Users will also be compensated for their participation in Altnet, but the company hasn't yet figured out how, he says. "It will be incentive-based," Burmeister says, noting that it will be more compensation than simply being allowed to continue file-sharing with Kazaa.
Power of the PC
Grid computing harnesses the unused processing power of computers in a network to analyze information in small chunks. A data set is broken into pieces and scattered through the Internet to home computers. The participating computers crunch the data, and then the processed bytes are sent back to the central project server. Companies using this model, pioneered by Project SERENDIP, which is The Search for Extraterrestrial Radio Emissions from Nearby Developed Intelligent Populations, have been looking to capitalize on the idea for commercial research, such as analyzing genome information for pharmaceutical companies.
The question of compensation is key to the ultimate success or failure of Brilliant's plan.
"The issue for companies like Kontiki and CenterSpan is convincing people that they want to be a distribution point," Goldman says, referring to other companies that are looking at distributed or grid computing. "If I'm the consumer, what's my incentive to let these guys make a buck off my computer?" Without enough compensation, users will bail out, he says.

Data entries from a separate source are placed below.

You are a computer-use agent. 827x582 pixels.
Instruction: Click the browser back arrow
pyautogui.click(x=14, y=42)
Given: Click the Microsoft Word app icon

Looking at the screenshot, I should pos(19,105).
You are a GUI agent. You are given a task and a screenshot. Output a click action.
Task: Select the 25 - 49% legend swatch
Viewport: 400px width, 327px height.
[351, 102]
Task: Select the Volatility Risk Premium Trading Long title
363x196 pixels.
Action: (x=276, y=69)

And Brilliant may not be in a good financial position to pay its subscribers to deliver its content.
Brilliant has been struggling financially, warning investors in its annual report filed Monday that without a quick boost in revenue, the company may have to cease operations. Before filing its annual report Monday after the market close, its stock on the American Stock Exchange traded at about $0.13 per share. On Tuesday it briefly shot up to $1.30 per share before settling in at about $0.59 per share.
Juno's Plan
Free services looking to radical solutions to their money crunches haven't fared well with approaches such as advertising-supported Internet access, pay-to-surf Web sites, and distributed computing.

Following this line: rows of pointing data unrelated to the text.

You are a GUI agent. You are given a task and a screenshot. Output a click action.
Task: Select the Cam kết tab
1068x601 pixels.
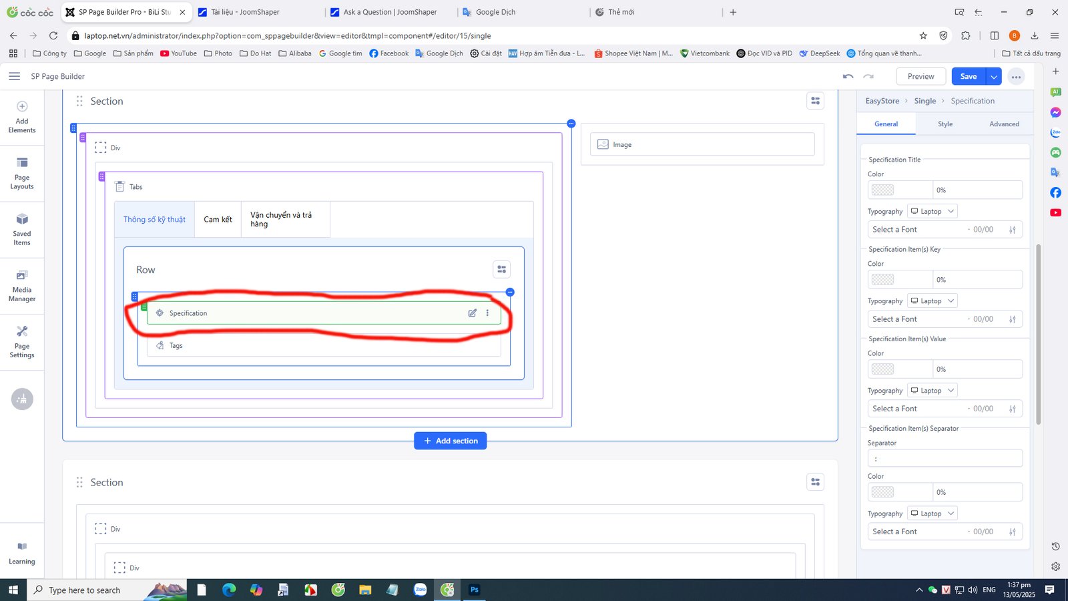(218, 220)
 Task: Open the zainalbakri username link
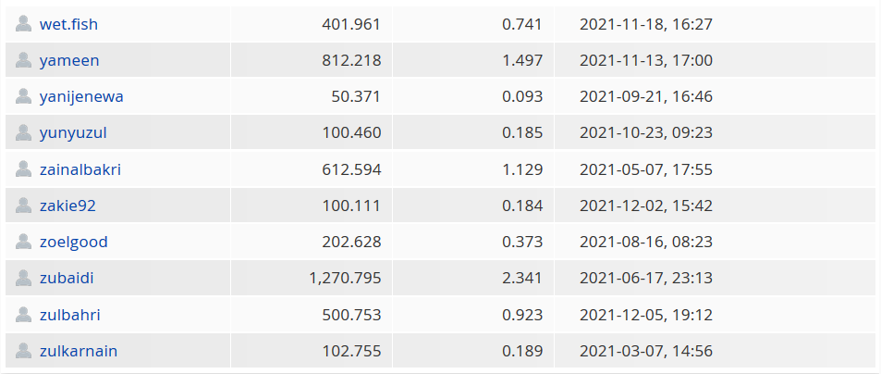point(80,169)
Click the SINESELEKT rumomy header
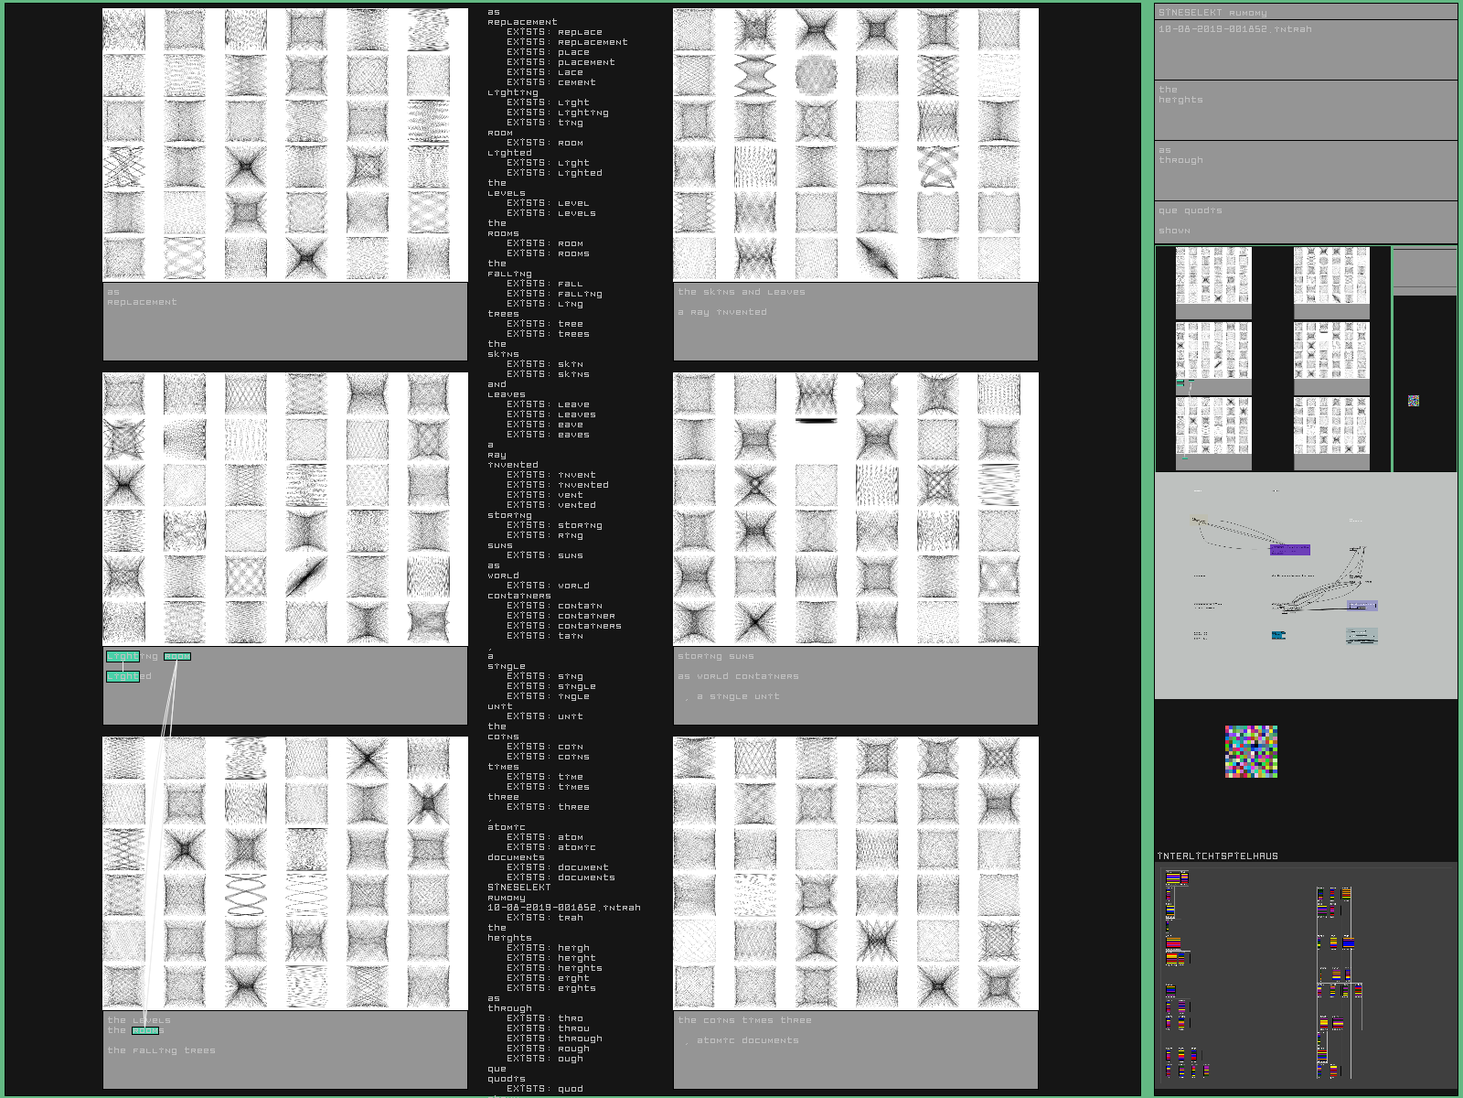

Ad-supported Internet service provider Juno Online Services turned to the idea of using its subscribers' computers for distributed computing when the advertising market disintegrated in 2001.
Juno altered its terms of service to incorporate the distributed computing initiative in February 2001, potentially requiring its free subscribers to leave their computers on at all times, and for their computers to automatically dial in to Juno's servers in order to deposit processed data. Though voluntary, Juno's plan proved unpopular and was never implemented.